Comparative Analysis of OpenAI GPT-4o and DeepSeek R1 for Scientific Text Categorization Using Prompt Engineering
Aniruddha Maiti, Samuel Adewumi, Temesgen Alemayehu Tikure, Zichun Wang, Niladri Sengupta, Anastasiia Sukhanova, Ananya Jana
TL;DR
This study compares GPT-4o and DeepSeek R1 on scientific sentence categorization using prompt engineering and a task-specific dataset of ten arXiv papers. It introduces a paragraph-level prompt framework with 17 predefined relationship categories and evaluates performance in terms of categorization coverage, entity extraction, and cross-model agreement.

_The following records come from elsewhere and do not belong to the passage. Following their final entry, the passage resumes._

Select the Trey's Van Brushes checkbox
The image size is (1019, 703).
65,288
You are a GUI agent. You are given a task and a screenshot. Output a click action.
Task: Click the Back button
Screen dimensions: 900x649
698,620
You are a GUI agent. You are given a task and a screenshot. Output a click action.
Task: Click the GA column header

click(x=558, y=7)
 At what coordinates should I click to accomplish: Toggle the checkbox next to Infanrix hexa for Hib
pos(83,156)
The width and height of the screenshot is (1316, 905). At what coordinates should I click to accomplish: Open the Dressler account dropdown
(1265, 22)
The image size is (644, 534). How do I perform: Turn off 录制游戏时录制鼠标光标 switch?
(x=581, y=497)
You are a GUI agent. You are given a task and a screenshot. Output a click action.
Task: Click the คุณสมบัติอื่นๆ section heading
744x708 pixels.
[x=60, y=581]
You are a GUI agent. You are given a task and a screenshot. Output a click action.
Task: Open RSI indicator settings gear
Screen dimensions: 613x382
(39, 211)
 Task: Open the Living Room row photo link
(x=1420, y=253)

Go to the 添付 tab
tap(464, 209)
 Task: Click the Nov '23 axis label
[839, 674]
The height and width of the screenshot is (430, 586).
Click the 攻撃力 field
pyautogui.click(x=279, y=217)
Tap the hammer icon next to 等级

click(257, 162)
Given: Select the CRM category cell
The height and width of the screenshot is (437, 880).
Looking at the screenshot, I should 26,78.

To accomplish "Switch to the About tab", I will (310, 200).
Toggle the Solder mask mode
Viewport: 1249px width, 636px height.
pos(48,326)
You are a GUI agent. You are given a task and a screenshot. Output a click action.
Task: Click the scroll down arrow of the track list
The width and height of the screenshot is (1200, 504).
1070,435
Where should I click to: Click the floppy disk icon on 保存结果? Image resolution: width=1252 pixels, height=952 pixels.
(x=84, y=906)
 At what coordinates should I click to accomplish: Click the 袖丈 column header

The findings show DeepSeek R1 achieves higher coverage and some category-level consistency, while GPT-4o exhibits more misclassification and inconsistent boundaries, likely reflecting different heuristics. The work highlights the importance of prompt design and dataset scale for reliable scientific text categorization and suggests directions for improving open-source tooling and evaluation methodologies. The practical impact lies in informing researchers about the trade-offs between a commercial multimodal model and an open-source alternative for structured scientific text understanding.
Abstract
This study examines how large language models categorize sentences from scientific papers using prompt engineering. We use two advanced web-based models, GPT-4o (by OpenAI) and DeepSeek R1, to classify sentences into predefined relationship categories. DeepSeek R1 has been tested on benchmark datasets in its technical report. However, its performance in scientific text categorization remains unexplored. To address this gap, we introduce a new evaluation method designed specifically for this task. We also compile a dataset of cleaned scientific papers from diverse domains. This dataset provides a platform for comparing the two models. Using this dataset, we analyze their effectiveness and consistency in categorization.